Their quiet happiness and their contentment with their present life spent together suddenly turns into a challenging vortex
of emotions as Grant begins to notice lapses of mental acuity in Fiona. He puts his concerns aside until Fiona wanders off
on two occasions and forgets where she is, how she got there, or even who she is.
In her alternating moments of lucidity, Fiona pushes for her confinement much more than Grant, who is deeply fearful of
losing her. They finally agree that this is the only course of action, but then the deeply buried icebergs in the back of
Fiona's mind come to the surface with flashes of anger at his many infidelities. With her recognition of her deteriorating
mental state, she worries if they will ever be able to discuss what happened when that poor girl committed suicide.
Grant's fears of the loss of Fiona's company and their continuing conjugal pleasures prove to be all too true when he
is informed during the admittance process to a long term care facility that he will have to leave her alone for the next 30
days so that she can adjust to her new life.
The rather frosty and distant Dr. Fischer (Alberta Watson) provides her professionalism but little emotional support during
this process. That is left to Madeleine (Wendy Crewson), the head nurse on duty, who becomes Grant's inside confidante.
The 30 days finally slowly trickle by and then Grant rushes back to the facility. He is horrified by what he finds. Fiona
hardly recognizes him, and, worse yet, she has already formed a deep attachment with Aubrey (Michael Murphy), a fellow patient.

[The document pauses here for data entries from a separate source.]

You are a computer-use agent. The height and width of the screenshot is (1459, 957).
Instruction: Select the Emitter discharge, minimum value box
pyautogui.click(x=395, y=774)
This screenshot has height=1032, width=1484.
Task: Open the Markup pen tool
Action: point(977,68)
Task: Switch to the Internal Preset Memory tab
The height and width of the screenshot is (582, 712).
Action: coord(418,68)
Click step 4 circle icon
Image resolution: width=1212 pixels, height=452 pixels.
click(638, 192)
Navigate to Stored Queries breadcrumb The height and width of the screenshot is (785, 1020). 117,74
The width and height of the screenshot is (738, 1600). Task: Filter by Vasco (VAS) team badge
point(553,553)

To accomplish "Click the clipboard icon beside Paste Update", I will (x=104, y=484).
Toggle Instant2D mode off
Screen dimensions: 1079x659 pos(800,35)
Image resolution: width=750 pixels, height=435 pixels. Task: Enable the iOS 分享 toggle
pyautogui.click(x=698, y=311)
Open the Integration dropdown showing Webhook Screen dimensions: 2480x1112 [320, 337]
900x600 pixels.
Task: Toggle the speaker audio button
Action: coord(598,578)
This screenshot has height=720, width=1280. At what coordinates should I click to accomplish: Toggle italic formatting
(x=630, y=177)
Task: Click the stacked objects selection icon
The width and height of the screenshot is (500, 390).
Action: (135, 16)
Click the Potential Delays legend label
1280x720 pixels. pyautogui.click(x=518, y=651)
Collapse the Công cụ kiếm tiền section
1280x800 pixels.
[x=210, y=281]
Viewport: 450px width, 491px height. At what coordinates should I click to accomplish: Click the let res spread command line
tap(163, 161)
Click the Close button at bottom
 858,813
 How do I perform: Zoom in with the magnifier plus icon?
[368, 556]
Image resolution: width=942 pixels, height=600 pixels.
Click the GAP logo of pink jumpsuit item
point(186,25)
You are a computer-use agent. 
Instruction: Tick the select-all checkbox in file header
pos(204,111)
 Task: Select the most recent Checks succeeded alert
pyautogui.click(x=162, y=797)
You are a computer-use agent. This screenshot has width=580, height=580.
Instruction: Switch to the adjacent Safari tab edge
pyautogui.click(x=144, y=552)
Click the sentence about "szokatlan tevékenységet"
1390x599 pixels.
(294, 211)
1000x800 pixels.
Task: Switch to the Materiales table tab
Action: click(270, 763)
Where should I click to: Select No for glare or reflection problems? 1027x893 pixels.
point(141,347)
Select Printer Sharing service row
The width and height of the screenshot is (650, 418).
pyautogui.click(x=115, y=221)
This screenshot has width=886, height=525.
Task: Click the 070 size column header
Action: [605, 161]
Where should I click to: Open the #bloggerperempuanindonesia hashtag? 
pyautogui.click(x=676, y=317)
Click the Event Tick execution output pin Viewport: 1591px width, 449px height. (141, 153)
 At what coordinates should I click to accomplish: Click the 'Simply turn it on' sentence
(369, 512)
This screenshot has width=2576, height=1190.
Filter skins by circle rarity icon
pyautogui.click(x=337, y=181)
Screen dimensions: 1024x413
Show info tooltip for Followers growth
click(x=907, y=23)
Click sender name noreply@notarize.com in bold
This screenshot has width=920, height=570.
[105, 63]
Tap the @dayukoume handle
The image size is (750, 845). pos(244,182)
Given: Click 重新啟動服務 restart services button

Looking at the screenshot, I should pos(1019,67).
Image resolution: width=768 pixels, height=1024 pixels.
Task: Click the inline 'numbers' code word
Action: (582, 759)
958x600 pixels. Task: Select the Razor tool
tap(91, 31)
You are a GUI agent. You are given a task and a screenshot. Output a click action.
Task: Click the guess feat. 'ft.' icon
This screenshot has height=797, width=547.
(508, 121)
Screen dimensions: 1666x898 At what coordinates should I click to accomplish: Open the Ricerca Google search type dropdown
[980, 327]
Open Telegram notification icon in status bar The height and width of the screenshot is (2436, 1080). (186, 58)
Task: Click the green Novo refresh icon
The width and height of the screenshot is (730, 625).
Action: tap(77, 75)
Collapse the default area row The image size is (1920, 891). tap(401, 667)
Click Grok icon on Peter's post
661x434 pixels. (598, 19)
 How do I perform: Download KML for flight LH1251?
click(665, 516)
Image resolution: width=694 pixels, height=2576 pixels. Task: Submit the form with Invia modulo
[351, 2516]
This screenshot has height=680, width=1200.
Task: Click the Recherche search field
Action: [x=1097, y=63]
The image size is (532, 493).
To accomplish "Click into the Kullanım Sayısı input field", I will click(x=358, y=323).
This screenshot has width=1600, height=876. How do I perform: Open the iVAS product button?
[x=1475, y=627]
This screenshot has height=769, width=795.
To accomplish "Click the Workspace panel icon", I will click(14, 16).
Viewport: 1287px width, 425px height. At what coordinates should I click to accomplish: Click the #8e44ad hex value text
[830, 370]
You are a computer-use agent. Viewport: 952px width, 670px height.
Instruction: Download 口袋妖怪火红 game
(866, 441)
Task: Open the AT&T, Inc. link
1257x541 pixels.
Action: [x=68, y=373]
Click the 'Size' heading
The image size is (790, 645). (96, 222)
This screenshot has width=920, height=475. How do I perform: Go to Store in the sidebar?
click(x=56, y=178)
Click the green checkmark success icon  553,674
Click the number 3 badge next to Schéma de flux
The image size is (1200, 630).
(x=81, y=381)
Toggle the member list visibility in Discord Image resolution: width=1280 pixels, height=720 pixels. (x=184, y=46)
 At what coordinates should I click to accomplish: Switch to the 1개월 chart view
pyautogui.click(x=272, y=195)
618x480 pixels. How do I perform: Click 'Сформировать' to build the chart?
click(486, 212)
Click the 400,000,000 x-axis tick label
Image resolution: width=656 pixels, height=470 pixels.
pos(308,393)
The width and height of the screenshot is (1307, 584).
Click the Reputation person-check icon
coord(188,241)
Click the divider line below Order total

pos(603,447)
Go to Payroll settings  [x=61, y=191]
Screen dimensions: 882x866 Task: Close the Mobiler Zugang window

Grant is shocked to observe his wife smothering Aubrey with maternal attention and perhaps even more deeply expressed emotions.
He has been replaced by this interloper, and now the husband has become the other man and an unwelcome intruder. The suspicious
thought tortures him that this may be her pay back for his many infidelities.
Aubrey's wife, Marian (Olympia Dukakis), is equally disturbed by this turn of events. After great initial distrust on
her side, the two lonely spouses join together for mutual support. 110 minutes and unrated.